▸ ACTIVITY:
Your output must be the lines below from the line containing "Task: Open Movies & TV section" to the line containing "Given: Click the Conflict risk row label", both lines included, reproduced exactly and without pictures.
++++ GIVEN RECORDS
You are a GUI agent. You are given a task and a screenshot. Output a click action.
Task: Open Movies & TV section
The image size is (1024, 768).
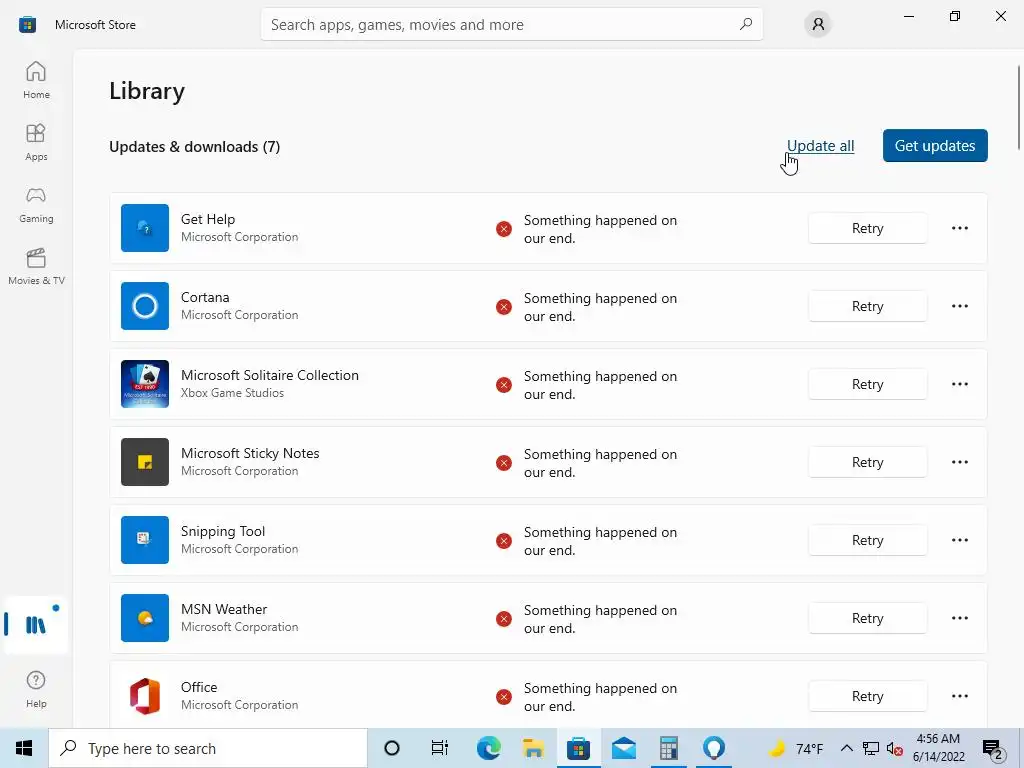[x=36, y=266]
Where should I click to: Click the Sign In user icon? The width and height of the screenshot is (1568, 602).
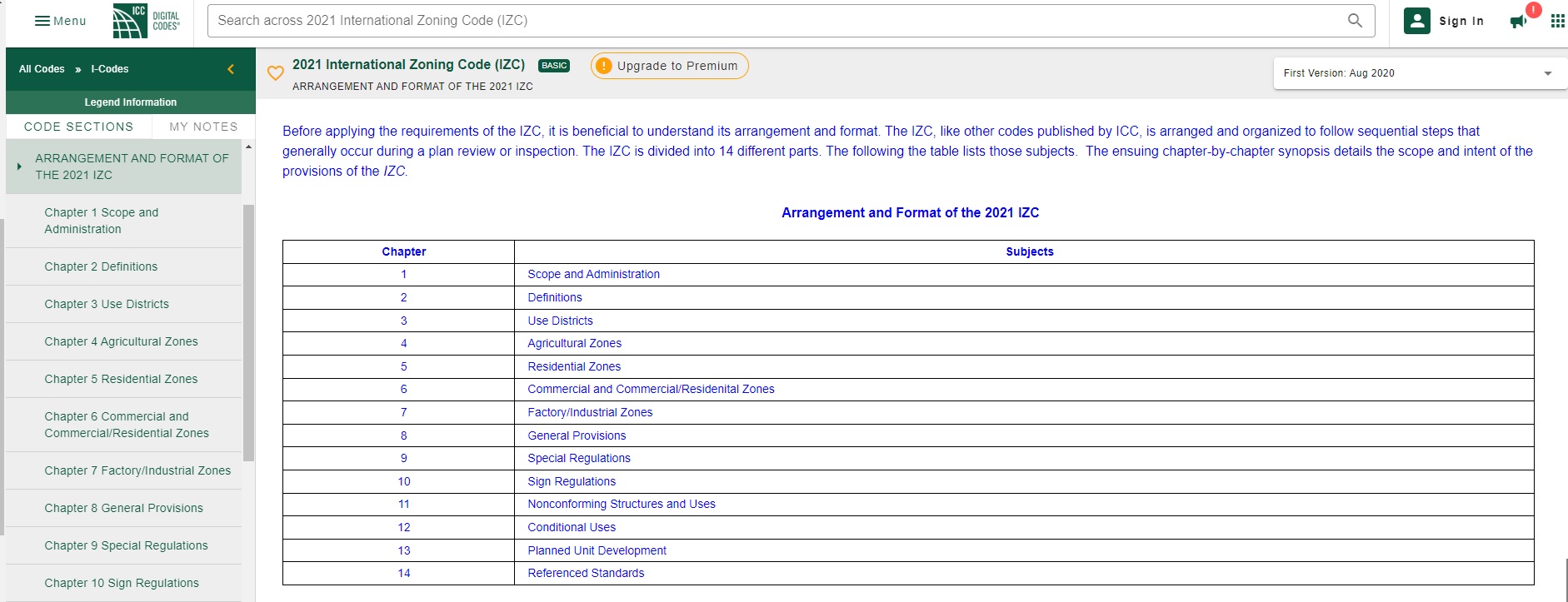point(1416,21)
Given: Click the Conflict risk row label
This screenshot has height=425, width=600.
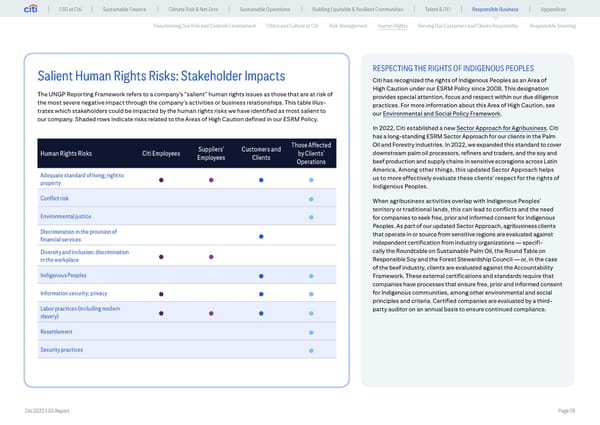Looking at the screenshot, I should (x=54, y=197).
++++++++
++++ GIVEN RECORDS
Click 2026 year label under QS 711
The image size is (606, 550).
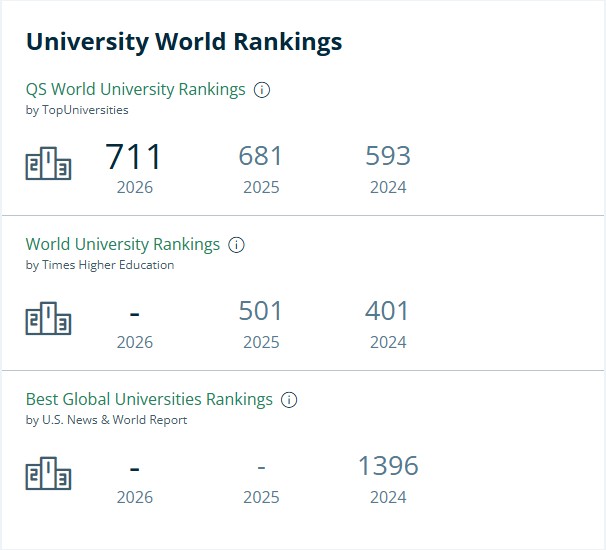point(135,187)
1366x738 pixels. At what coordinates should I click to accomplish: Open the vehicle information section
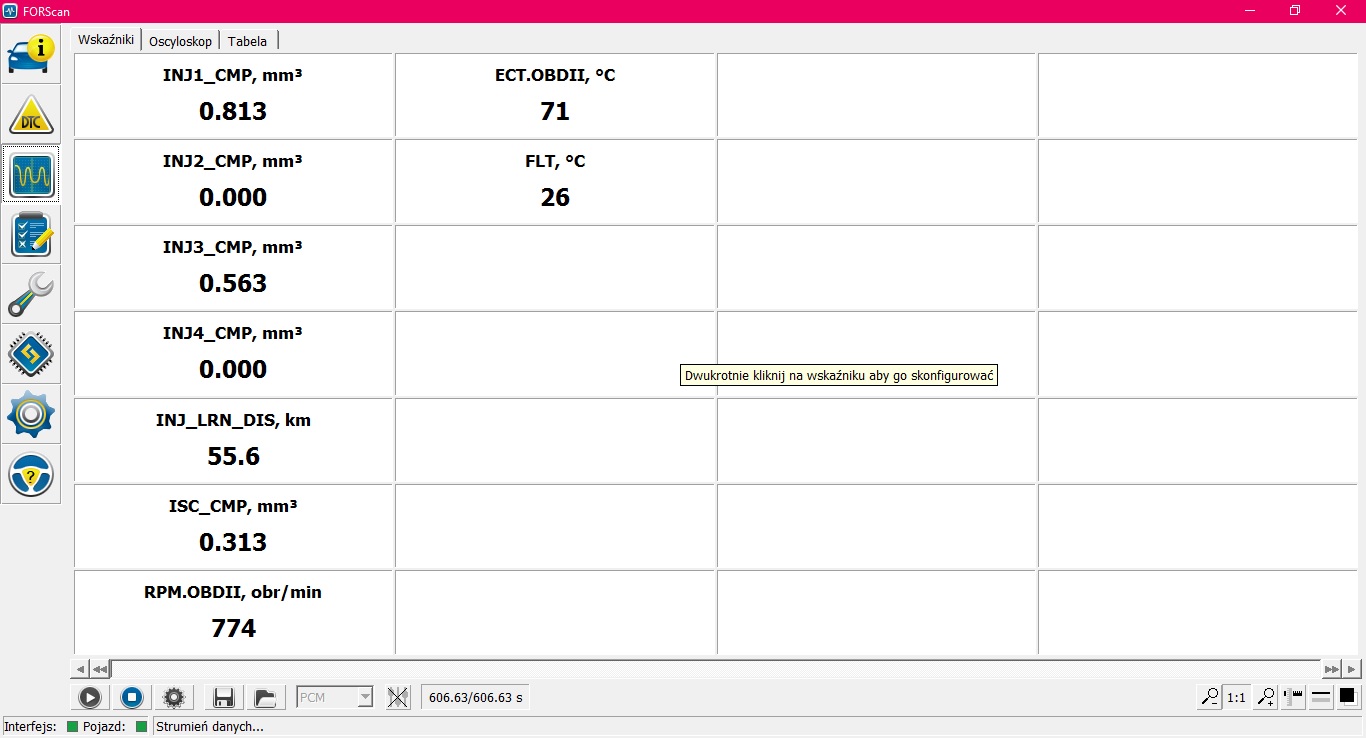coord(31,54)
++++++++
▸ TASK RESULT:
Task: Open Movies & TV section
The image size is (1024, 768).
[x=36, y=266]
Where should I click to: Click the Sign In user icon? The width and height of the screenshot is (1568, 602).
point(1416,21)
Given: Click the Conflict risk row label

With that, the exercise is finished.